Nahezu zeitgleich zum Beginn des Münchener NSU-Prozesses – über dessen Hintergründe ausführlich berichtet wurde – gab es eine Debatte um extrem rechte Gewalt rund um den Tod von Clément Méric. Er wurde am 5. Juni 2013 im Alter von 18 Jahren durch einen zwei Jahre älteren Skinhead, Esteban Morillo, erschlagen. Der Täter stand mit der neofaschistischen Kleingruppe unter Führung von Serge Ayoub, »Troisième Voie« (»Dritter Weg«), sowie deren schlagendem Arm – den »Jeunesses Nationalistes Révolutionnaires« (JNR), also der »revolutionär-nationalistischen Jugend« – in enger Verbindung.

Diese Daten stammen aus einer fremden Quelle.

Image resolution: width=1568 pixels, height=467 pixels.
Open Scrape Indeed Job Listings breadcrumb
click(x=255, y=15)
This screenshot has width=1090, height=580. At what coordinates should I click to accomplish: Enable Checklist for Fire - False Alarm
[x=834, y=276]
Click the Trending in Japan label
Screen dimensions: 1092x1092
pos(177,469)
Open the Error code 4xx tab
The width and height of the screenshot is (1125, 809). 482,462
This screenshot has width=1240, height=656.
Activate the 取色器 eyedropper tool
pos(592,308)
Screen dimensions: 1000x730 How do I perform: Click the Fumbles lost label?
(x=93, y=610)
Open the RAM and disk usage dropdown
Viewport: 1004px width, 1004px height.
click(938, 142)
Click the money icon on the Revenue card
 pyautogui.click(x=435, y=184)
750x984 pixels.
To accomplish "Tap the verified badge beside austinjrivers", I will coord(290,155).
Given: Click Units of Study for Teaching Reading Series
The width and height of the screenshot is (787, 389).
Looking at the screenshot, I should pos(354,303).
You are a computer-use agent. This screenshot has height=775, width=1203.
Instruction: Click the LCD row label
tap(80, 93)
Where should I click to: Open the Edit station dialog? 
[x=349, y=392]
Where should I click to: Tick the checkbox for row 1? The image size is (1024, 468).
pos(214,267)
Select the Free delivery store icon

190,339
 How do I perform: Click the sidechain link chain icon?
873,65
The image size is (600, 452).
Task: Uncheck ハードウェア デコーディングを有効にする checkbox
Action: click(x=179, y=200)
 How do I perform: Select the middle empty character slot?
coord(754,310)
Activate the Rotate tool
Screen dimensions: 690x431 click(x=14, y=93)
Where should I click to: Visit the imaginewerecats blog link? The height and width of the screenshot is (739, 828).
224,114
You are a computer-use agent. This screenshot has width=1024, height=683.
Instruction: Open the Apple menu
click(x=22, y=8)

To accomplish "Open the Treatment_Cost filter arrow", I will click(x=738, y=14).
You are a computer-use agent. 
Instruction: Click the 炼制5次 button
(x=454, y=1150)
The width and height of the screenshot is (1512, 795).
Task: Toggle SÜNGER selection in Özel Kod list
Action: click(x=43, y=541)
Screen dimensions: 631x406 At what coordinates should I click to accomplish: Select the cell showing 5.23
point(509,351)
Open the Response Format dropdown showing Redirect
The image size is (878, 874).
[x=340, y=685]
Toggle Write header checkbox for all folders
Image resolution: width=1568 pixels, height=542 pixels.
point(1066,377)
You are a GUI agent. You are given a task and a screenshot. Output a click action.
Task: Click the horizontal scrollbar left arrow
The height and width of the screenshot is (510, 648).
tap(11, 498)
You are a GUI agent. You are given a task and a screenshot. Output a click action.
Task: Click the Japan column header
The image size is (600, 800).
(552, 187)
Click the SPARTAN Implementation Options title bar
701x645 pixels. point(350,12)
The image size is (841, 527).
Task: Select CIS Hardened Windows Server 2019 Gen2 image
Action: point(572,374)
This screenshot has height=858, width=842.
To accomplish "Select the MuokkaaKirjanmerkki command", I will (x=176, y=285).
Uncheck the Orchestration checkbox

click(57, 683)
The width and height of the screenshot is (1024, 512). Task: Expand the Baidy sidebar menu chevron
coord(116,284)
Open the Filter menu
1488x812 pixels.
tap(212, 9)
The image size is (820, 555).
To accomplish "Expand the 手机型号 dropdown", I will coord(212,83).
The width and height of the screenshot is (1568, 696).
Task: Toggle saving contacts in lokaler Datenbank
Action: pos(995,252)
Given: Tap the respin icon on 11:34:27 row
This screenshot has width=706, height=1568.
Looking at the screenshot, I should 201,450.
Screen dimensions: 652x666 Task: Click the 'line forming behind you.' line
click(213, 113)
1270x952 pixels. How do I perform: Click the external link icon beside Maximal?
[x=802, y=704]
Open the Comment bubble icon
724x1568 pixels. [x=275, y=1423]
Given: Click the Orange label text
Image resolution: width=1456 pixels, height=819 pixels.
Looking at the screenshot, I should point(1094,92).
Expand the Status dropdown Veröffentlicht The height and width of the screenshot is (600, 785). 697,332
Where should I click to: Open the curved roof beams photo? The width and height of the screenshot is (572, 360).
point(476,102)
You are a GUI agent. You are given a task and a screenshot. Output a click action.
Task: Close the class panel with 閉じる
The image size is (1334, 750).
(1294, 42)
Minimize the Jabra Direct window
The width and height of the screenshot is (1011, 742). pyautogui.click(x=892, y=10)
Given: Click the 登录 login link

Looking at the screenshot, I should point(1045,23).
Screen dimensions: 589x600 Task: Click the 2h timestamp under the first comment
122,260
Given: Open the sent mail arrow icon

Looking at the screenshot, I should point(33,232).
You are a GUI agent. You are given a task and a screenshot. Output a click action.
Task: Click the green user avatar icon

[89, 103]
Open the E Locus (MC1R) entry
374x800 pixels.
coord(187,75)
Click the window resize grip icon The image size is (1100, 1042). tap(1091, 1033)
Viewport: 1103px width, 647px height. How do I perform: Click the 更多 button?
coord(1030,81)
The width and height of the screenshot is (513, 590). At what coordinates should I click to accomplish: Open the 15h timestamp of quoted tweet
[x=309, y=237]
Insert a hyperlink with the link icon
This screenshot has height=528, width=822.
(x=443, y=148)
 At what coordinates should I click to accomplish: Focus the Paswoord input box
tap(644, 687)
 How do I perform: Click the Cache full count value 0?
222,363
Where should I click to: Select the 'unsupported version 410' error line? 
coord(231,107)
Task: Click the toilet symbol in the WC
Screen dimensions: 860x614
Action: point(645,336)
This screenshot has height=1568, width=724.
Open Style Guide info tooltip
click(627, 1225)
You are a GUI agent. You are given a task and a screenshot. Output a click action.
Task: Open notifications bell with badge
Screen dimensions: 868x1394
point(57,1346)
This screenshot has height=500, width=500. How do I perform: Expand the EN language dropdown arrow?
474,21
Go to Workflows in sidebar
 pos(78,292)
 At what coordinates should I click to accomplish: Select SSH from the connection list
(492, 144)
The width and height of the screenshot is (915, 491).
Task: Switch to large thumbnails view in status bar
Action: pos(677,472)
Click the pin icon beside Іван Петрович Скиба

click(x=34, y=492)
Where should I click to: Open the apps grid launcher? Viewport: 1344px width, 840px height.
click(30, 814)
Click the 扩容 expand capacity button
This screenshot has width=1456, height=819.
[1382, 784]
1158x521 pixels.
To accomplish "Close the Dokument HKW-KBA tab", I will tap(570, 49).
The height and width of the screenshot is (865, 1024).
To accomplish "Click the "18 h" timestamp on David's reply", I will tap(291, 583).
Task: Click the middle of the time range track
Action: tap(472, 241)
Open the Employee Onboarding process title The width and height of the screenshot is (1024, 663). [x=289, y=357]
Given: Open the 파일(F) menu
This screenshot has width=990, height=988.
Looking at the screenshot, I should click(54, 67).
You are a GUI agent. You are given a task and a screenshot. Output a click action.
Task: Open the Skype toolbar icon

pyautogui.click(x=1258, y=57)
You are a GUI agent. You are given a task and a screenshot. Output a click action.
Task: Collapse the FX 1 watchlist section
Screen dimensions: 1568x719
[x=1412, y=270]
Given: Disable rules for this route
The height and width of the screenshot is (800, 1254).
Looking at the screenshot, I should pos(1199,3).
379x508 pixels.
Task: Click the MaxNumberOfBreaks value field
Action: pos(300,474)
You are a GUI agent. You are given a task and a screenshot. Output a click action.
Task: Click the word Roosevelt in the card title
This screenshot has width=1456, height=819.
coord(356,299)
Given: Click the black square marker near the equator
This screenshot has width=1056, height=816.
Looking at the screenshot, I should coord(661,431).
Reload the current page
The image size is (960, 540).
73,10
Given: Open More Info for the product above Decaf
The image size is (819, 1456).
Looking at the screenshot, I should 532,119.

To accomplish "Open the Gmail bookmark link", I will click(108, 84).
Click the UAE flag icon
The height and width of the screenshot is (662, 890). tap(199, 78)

Im Juni und Juli 2013 wurden daraufhin ein halbes Dutzend extrem rechte, gewaltorientierte außerparlamentarische Gruppierungen verboten. Zu ihnen zählten »Troisième Voie« und die JNR, aber auch Gruppen, die mit dem Tod von Clément Méric in direkter Weise nichts zu tun hatten, jedoch als gewaltaffin bis offen gewalttätig galten wie die »Jeunesses nationalistes« (JN, »Nationalistische Jugend«) unter Alexandre Gabriac. Seit dem Sommer 2013 hat die Mehrheit der betroffenen Gruppierungen aufgehört zu existieren. Die JN sowie ihre vormalige Dachorganisation, »L’Oeuvre française« unter Yvan Benedetti, setzen freilich unter dem Publikationsnamen »Jeune Nation« (»Junge Nation«) eine Reihe von Aktivitäten fort. Andere Strukturen sind real verschwunden. Serge Ayoub widmet sich seit Anfang 2015 dem Versuch, über einen Motorradclub seine Ideologie zu verbreiten. Rechte Straßengewalt oder gar Rechtsterrorismus ist innerhalb Frankreichs seitdem faktisch kein Thema mehr. Vorläufig scheinen die Verbote eine Lösung geschaffen zu haben. Die extreme Rechte konzentriert sich derweil auf ihre Strukturierung sowie auf das Vorbereiten von Wahlen, ihre Gewalttendenzen hat sie derzeit weitgehend unter Kontrolle.